Multifamily dwellings are fascinating projects with unique HVAC needs. In essence, they could be considered giant people storage facilities for different stages of life. College dormitories, for example, contain young adults in their late teens and early twenties. Assisted living facilities hold people in their later years. However, engineers know these structures are more than just simply boxes to keep human beings in. They’re as complex and varied as the people inside.
Participant 1: Located on the Williamstown, Massachusetts, Williams College’s rural New England campus, the CDE Residence Hall is served by a ground source heat pump system producing chilled water and hot water to accommodate four-pipe valance units in each student’s room. The valance units were chosen as they provide advantages over typical fan coil units; valance units are quiet, efficient and allow for easy maintenance and installation. Coupling the ground source heat pumps with the valance units did provide challenges during design. With the maximum heating hot water temperature from the heat pump system limited to 120 F and the passive nature of the valance units, the decision was made to incorporate dc-brushless fans into valance units to meet the heating load in the rooms. To maintain the energy efficiency of the system, the fan assist is controlled by the BMS and is only enabled upon further drop of room space temperature. The fan assist mode is locked out when the valance units are in cooling mode.
Participant 2:Heat pumps and variable refrigerant flow systems have been successful in reducing energy consumption for these types of buildings. Both systems allow simultaneous heating and cooling; based on the functionality of different spaces and building exposure, heat generated from a space that needs cooling is moved to another space that needs heating. These systems are different from traditional chiller and boiler systems that separate the function of heating and cooling of the building.
Participant 1: The dedicated outside air system unit serving Williams College CDE Residence Hall was selected because of the total energy recovery wheel effectiveness of up to 84.8% in the winter and 85.2% in the summer. This helps to ensure that the unit is as efficient as possible, which, as it is the primary source of fresh air and ventilation to the building, is particularly important. Furthermore, incorporating a highly effective energy recovery wheel, resulted in a reduction in both cooling and heating capacities as well as electrical consumption. Being a net zero building, this reduction was important in reducing the overall photovoltaic array.

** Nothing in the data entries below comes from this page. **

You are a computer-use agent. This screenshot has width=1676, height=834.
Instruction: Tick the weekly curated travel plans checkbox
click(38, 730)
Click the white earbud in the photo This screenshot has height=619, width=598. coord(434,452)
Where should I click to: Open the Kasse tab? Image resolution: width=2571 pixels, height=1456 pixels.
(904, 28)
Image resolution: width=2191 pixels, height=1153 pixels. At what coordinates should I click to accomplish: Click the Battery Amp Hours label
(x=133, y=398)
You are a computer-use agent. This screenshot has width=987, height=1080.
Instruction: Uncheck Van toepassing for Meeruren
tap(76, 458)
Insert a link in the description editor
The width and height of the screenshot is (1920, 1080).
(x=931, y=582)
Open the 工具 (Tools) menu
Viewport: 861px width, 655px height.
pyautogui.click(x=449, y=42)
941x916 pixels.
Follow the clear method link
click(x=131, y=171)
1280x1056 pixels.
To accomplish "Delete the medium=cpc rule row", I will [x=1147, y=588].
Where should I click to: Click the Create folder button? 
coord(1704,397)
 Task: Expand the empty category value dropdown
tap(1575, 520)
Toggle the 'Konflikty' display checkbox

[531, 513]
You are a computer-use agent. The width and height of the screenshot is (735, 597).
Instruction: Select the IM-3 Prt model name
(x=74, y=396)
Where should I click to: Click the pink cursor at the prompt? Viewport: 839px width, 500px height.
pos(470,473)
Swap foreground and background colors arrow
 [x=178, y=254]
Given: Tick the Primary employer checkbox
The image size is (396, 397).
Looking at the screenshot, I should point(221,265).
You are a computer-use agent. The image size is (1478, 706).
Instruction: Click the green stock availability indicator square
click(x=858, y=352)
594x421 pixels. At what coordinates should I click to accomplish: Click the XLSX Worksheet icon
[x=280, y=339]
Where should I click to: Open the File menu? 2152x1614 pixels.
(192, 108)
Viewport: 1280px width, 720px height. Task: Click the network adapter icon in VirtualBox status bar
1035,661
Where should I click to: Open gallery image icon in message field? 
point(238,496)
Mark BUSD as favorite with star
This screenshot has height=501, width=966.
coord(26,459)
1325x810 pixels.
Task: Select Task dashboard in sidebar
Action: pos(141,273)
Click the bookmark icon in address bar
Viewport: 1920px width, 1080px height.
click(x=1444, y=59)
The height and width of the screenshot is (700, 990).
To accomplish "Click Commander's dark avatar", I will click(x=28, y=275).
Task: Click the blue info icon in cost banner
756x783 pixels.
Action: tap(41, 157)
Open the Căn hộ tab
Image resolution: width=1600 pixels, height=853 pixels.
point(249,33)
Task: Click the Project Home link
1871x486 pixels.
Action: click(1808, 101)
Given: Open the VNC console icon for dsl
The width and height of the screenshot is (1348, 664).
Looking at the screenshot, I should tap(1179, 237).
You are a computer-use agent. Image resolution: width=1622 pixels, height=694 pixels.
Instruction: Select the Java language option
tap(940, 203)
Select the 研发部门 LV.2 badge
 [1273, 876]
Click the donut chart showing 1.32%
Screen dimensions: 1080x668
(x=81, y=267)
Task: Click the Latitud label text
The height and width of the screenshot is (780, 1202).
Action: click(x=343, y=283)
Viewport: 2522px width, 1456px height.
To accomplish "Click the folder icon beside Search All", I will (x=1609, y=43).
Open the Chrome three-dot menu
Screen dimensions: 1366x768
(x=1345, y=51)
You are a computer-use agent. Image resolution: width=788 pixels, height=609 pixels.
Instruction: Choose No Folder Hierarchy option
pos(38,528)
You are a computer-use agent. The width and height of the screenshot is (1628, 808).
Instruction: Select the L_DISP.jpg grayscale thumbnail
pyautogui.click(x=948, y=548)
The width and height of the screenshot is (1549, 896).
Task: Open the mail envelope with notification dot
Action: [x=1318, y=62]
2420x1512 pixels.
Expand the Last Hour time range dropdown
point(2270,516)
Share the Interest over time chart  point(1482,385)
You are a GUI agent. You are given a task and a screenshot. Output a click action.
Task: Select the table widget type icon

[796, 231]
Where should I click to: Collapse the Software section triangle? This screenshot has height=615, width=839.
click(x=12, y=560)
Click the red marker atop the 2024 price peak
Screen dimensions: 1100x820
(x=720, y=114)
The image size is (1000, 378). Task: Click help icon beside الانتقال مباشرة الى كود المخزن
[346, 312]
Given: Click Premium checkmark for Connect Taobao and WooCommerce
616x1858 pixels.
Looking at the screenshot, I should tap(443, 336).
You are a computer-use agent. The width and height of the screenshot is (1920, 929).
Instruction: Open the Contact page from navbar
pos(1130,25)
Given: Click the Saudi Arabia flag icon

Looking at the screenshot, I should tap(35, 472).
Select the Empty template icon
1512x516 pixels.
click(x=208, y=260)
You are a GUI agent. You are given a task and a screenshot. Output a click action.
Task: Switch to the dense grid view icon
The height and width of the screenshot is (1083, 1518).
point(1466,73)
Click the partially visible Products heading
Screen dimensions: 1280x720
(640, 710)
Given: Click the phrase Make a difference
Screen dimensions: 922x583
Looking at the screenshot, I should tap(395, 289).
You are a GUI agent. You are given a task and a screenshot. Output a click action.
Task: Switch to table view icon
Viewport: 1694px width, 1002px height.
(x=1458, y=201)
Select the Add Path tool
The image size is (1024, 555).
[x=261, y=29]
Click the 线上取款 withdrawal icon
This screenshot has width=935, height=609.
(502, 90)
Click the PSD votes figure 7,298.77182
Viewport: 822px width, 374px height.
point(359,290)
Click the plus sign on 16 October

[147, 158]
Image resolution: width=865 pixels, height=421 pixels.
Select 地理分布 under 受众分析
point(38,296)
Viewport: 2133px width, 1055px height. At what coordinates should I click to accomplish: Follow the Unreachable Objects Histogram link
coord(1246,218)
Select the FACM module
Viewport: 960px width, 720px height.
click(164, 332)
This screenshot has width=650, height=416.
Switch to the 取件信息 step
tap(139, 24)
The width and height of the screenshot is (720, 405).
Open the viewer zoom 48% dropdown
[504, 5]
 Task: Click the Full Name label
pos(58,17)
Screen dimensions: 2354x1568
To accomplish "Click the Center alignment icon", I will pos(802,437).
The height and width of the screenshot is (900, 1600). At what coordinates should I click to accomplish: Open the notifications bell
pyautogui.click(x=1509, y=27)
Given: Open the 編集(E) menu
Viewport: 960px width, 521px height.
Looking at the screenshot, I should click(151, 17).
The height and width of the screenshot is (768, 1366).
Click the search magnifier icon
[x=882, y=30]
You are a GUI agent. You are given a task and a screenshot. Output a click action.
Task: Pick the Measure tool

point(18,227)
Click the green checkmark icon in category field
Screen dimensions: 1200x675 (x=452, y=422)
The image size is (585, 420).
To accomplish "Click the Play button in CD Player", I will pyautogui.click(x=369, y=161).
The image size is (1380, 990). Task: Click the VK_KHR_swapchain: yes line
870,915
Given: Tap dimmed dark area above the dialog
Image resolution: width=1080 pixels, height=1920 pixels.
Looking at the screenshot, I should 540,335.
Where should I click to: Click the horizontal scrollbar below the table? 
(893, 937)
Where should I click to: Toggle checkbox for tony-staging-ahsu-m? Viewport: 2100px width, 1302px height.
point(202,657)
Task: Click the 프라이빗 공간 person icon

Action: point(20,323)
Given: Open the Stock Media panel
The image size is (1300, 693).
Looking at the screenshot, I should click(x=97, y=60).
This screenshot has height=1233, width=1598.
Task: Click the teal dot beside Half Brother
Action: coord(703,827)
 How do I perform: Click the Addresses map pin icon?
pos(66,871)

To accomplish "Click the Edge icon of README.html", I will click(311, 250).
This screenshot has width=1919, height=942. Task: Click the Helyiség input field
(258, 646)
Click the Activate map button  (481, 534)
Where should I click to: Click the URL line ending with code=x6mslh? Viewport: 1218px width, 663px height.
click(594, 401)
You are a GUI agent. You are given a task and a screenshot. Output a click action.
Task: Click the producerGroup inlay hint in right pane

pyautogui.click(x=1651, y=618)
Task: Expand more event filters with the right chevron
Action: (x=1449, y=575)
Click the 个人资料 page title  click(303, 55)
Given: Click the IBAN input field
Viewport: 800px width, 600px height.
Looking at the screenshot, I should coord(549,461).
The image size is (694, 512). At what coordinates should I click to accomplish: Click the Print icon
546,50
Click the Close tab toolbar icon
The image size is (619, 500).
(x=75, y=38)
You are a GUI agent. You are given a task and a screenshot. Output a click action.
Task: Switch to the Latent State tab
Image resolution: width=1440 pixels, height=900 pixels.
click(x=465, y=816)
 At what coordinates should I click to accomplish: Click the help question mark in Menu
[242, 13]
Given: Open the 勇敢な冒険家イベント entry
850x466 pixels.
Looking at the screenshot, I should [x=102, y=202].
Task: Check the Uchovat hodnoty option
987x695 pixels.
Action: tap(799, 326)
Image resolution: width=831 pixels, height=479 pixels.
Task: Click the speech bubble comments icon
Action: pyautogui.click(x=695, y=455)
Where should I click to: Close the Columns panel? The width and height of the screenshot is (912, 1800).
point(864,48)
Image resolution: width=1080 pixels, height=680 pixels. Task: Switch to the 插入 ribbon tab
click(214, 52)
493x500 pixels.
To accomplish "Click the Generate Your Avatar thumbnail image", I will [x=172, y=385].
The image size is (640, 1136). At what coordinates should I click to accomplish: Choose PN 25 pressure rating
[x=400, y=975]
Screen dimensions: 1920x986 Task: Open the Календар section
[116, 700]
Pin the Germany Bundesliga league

Participant 1: For multifamily projects, centralized HVAC systems typically outperform localized units when comparing energy efficiency. Providing centralized heating and cooling plants and centralized air handling units and ventilation systems will provide greater energy efficiency in lieu of smaller localized systems. Designing centralized systems is viewed as best practice for multifamily dwellings; however, with higher upfront installation costs, these systems are usually cost prohibitive and not often pursued. In light of the challenge posed by upfront installation costs, if smaller decentralized systems are specified, it is best practice to ensure that the systems are Energy Star certified products.